::: Data section :::

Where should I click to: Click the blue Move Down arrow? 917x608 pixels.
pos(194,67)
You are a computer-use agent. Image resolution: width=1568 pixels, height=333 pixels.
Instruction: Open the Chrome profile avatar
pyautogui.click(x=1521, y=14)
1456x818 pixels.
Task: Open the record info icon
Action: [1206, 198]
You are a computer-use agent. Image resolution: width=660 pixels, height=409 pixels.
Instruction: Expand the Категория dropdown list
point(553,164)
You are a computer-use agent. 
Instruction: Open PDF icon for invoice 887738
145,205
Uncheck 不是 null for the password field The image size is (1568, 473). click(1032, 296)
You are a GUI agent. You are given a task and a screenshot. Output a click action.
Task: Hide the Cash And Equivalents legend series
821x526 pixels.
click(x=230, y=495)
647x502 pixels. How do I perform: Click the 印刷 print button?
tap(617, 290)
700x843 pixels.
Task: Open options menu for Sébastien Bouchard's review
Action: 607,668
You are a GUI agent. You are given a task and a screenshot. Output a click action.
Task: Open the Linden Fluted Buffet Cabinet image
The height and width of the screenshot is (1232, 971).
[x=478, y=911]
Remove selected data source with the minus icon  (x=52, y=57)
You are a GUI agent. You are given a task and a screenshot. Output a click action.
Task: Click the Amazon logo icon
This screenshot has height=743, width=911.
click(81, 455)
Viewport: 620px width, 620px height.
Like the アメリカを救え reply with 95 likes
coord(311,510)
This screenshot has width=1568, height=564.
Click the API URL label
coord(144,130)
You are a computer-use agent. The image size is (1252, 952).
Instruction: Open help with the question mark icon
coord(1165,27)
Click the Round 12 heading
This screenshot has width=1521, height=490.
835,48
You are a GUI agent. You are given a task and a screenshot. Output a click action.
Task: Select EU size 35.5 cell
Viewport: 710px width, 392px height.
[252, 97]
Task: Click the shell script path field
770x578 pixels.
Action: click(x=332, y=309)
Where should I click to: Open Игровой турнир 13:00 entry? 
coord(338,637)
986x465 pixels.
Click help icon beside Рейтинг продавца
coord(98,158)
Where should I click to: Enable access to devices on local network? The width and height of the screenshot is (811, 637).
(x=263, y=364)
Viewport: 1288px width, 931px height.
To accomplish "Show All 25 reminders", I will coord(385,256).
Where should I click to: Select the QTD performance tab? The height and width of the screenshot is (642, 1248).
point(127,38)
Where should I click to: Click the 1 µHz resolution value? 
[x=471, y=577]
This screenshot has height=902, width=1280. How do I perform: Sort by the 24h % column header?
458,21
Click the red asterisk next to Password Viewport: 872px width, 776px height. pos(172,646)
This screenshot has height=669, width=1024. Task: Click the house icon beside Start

:::

• What to do:
Go through the data above and return every line exactly.

• Your solution:
Where should I click to: Click the blue Move Down arrow? 917x608 pixels.
pos(194,67)
You are a computer-use agent. Image resolution: width=1568 pixels, height=333 pixels.
Instruction: Open the Chrome profile avatar
pyautogui.click(x=1521, y=14)
1456x818 pixels.
Task: Open the record info icon
Action: [1206, 198]
You are a computer-use agent. Image resolution: width=660 pixels, height=409 pixels.
Instruction: Expand the Категория dropdown list
point(553,164)
You are a computer-use agent. 
Instruction: Open PDF icon for invoice 887738
145,205
Uncheck 不是 null for the password field The image size is (1568, 473). click(1032, 296)
You are a GUI agent. You are given a task and a screenshot. Output a click action.
Task: Hide the Cash And Equivalents legend series
821x526 pixels.
click(x=230, y=495)
647x502 pixels. How do I perform: Click the 印刷 print button?
tap(617, 290)
700x843 pixels.
Task: Open options menu for Sébastien Bouchard's review
Action: 607,668
You are a GUI agent. You are given a task and a screenshot. Output a click action.
Task: Open the Linden Fluted Buffet Cabinet image
The height and width of the screenshot is (1232, 971).
[x=478, y=911]
Remove selected data source with the minus icon  (x=52, y=57)
You are a GUI agent. You are given a task and a screenshot. Output a click action.
Task: Click the Amazon logo icon
This screenshot has height=743, width=911.
click(81, 455)
Viewport: 620px width, 620px height.
Like the アメリカを救え reply with 95 likes
coord(311,510)
This screenshot has width=1568, height=564.
Click the API URL label
coord(144,130)
You are a computer-use agent. The image size is (1252, 952).
Instruction: Open help with the question mark icon
coord(1165,27)
Click the Round 12 heading
This screenshot has width=1521, height=490.
835,48
You are a GUI agent. You are given a task and a screenshot. Output a click action.
Task: Select EU size 35.5 cell
Viewport: 710px width, 392px height.
[252, 97]
Task: Click the shell script path field
770x578 pixels.
Action: click(x=332, y=309)
Where should I click to: Open Игровой турнир 13:00 entry? 
coord(338,637)
986x465 pixels.
Click help icon beside Рейтинг продавца
coord(98,158)
Where should I click to: Enable access to devices on local network? The width and height of the screenshot is (811, 637).
(x=263, y=364)
Viewport: 1288px width, 931px height.
To accomplish "Show All 25 reminders", I will coord(385,256).
Where should I click to: Select the QTD performance tab? The height and width of the screenshot is (642, 1248).
point(127,38)
Where should I click to: Click the 1 µHz resolution value? 
[x=471, y=577]
This screenshot has height=902, width=1280. How do I perform: Sort by the 24h % column header?
458,21
Click the red asterisk next to Password Viewport: 872px width, 776px height. pos(172,646)
This screenshot has height=669, width=1024. Task: Click the house icon beside Start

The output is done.